I grin at him. “Good luck.”

He grins back and takes the
field with his team.

As the captains gather with the
refs for the coin toss, I wander the stands and find a seat by my
family. I wind up having to perch on the steps because the benches
near them are full, but I'm close enough to Mom that she pulls out
a blanket and drapes it over her legs almost as soon as I
arrive.

The first quarter goes well
enough, but the defense falls apart in the second. Then, rather
than being rallied by whatever happens in the locker room at
halftime, they not only continue to crumble in the third but they
take the offensive line with them, leaving Finn open to be pounded
by four sacks. And I lose count of how many runs fail because
someone doesn't bother to block Yancy's defense.

If you look at the stats of Pine
Ridge's failures, the sacks, the lost yardage, the points allowed
by the defense... It says something really positive that they're
only down by ten at the end of the third. So far Finn's thrown four
touchdown passes and rushed for another. One of his receivers even
breaks a school record on the first drive of the final quarter.

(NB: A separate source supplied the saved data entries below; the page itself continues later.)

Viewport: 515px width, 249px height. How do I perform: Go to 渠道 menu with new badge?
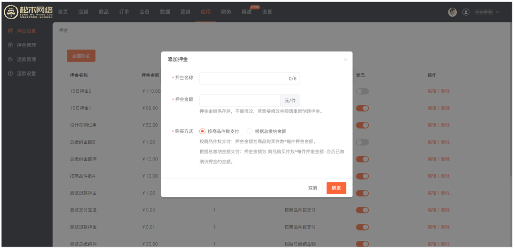coord(247,12)
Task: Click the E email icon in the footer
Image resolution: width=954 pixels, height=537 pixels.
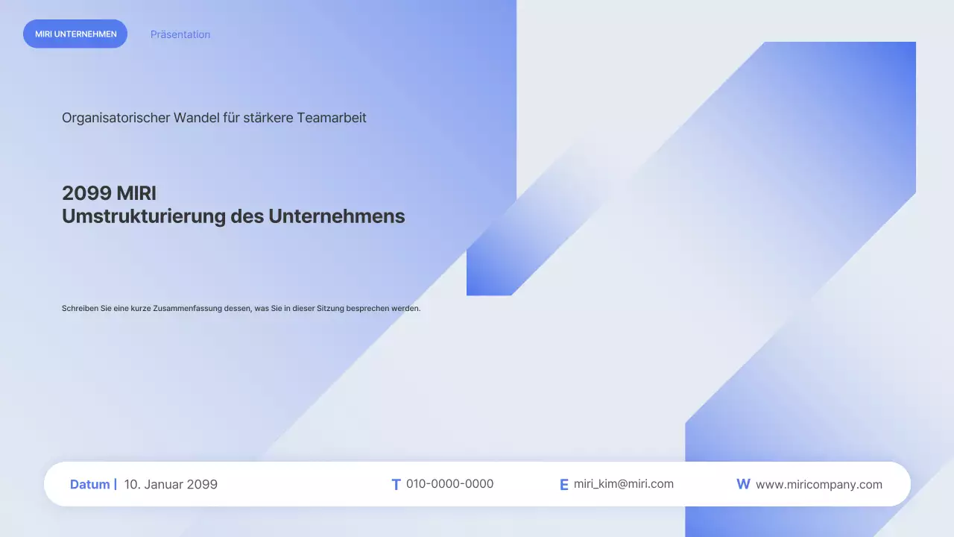Action: [564, 484]
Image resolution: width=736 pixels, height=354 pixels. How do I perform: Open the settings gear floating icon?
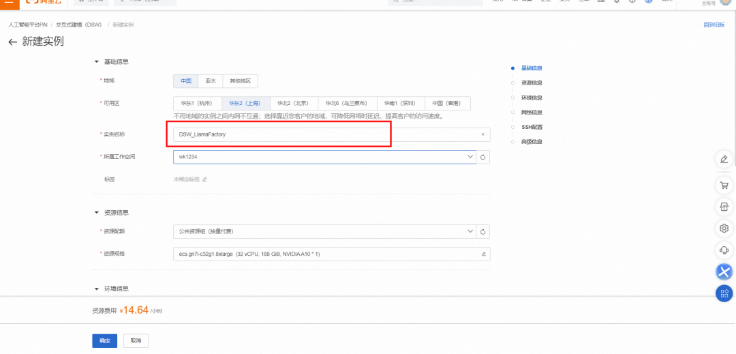coord(724,228)
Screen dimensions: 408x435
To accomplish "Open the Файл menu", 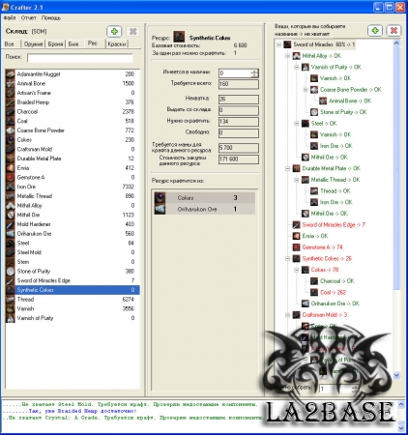I will [10, 17].
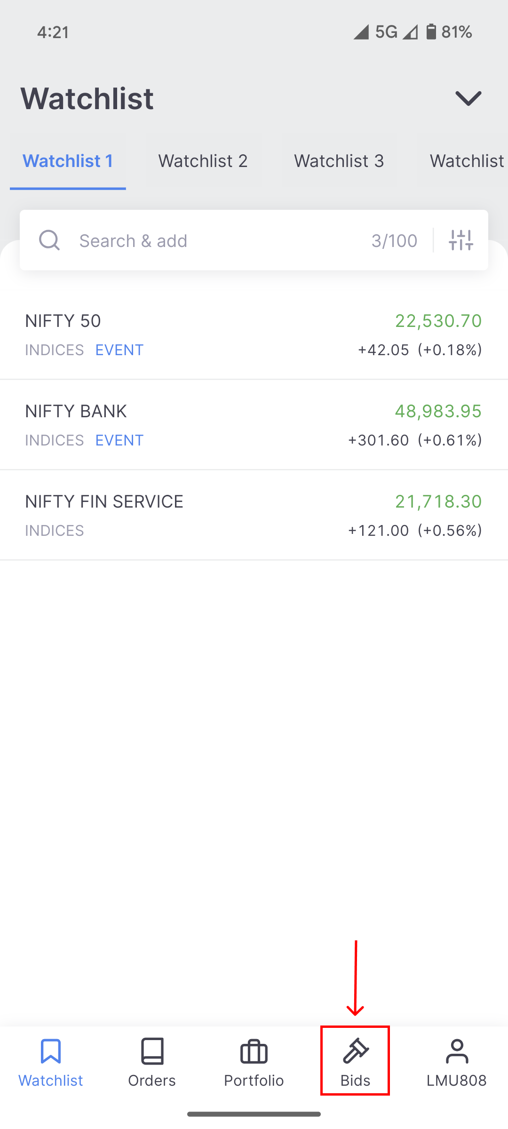
Task: Open the partially visible fourth Watchlist tab
Action: pos(467,161)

I know this because my dad
repeats it over and over to my mom with an admiring excitement he
usually reserves for particularly well designed electronics.

I don't know where the other me
is. Probably with Cris, but maybe not. She'd rather sit in the
basement staring at the wall than come here, even though I wasn't
lying when I told Finn I don't dislike football itself. And that's
fine. It's cold here. The seats are hard metal. None of my friends
are here. But... I never did anything else with my family either,
other than be annoyed by their existence. With the exception of
Miss Whiskers, I'd honestly thought I'd be happy to be rid of
them.

On the field, the ball snaps and
within a heartbeat Finn's on the ground again. Sack number five. It
earns him some respect from me that he doesn't waste a second
moaning but instead leaps up and motions energetically to his team,
trying to rally them at a time when I, personally, would be
bellowing at the guys who weren't bothering to block for me.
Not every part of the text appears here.